São quatro membros de uma expedição arqueológica oficial do governo (uma única mulher Tanya é apaixonada por um deles, e desejada por outro Andrei -Vassilli) que vão para as montanhas da Sibéria procurando encontrar diamantes. A princípio nada dá certo e quando estão se desencorajando finalmente aparece a primeira pedra, o que significa a gloria nacional. Mas quando tudo dá a impressão de se acertar, eles acordam com um grande incêndio na floresta, que os deixa prisioneiros do fogo. Em vão procurando escapar nem que seja ao menos para entregarem a localização da mina. Tudo isso é narrado pelo chefe do grupo Sabinin (Innokenti Smoktunovsky, que se tornaria logo depois o mais famoso e importante ator da Rússia, conhecido até aqui por sua interpretação de Hamlet). É uma carta que nunca será enviada, mas em que ele relata os fatos e declara seu amor nunca realizada pela moça chamada Vera.
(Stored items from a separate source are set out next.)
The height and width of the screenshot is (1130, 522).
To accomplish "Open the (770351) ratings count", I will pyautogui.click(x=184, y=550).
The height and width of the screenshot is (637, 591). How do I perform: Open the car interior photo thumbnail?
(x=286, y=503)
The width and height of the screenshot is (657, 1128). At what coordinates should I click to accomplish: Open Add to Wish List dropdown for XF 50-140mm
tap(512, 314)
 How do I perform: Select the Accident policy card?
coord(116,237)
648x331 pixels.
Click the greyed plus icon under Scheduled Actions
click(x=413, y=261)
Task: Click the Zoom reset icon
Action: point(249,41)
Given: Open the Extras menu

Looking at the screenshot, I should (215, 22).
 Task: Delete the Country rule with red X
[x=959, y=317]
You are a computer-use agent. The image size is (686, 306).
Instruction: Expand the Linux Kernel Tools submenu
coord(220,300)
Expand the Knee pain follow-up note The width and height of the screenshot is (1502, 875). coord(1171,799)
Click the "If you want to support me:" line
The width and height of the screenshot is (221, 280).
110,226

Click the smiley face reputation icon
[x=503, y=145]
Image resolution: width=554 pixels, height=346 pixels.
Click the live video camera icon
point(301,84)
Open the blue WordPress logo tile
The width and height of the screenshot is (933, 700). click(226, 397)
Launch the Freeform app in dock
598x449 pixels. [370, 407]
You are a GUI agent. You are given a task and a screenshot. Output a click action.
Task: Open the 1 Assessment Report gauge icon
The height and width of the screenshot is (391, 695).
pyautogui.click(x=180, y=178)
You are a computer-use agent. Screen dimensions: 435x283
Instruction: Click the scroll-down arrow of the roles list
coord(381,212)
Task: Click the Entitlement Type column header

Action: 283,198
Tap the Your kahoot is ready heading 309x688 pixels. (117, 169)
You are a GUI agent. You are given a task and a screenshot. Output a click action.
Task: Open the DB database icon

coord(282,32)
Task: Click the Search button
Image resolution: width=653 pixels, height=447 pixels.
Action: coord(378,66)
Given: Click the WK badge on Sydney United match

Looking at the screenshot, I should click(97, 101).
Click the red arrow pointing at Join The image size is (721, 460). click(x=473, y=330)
O que distingue o filme dos outros é a maneira com que ele foi feito. Deve ter sido um inferno as filmagens naquela região fria e desolada, um desafio que a fotografia vence com incríveis movimentos de câmera na mão, desviando de galhos e encostas, navegando por rios gelados, com enquadramentos exuberantes e muito russos (claro que a sombra de Einsenstein está presente). E já prevendo o desastre as imagens mesmo em tempos de paz já são sobrepostas pelas chamas do fogo (já prenunciando o desastre, mas também o conflito interno dos personagens já que o quarto elemento do grupo, Sergei - Urbansky - também deseja Tanya).
O resultado é de uma beleza indescritível que certamente depois influenciou A Infância de Ivan de Tarkovisky (62). Pode ser visto como uma história de amor, a luta pela sobrevivência do homem contra a natureza, poético, mas também realista, épico, mas também trágico. E sempre de uma beleza extraordinária.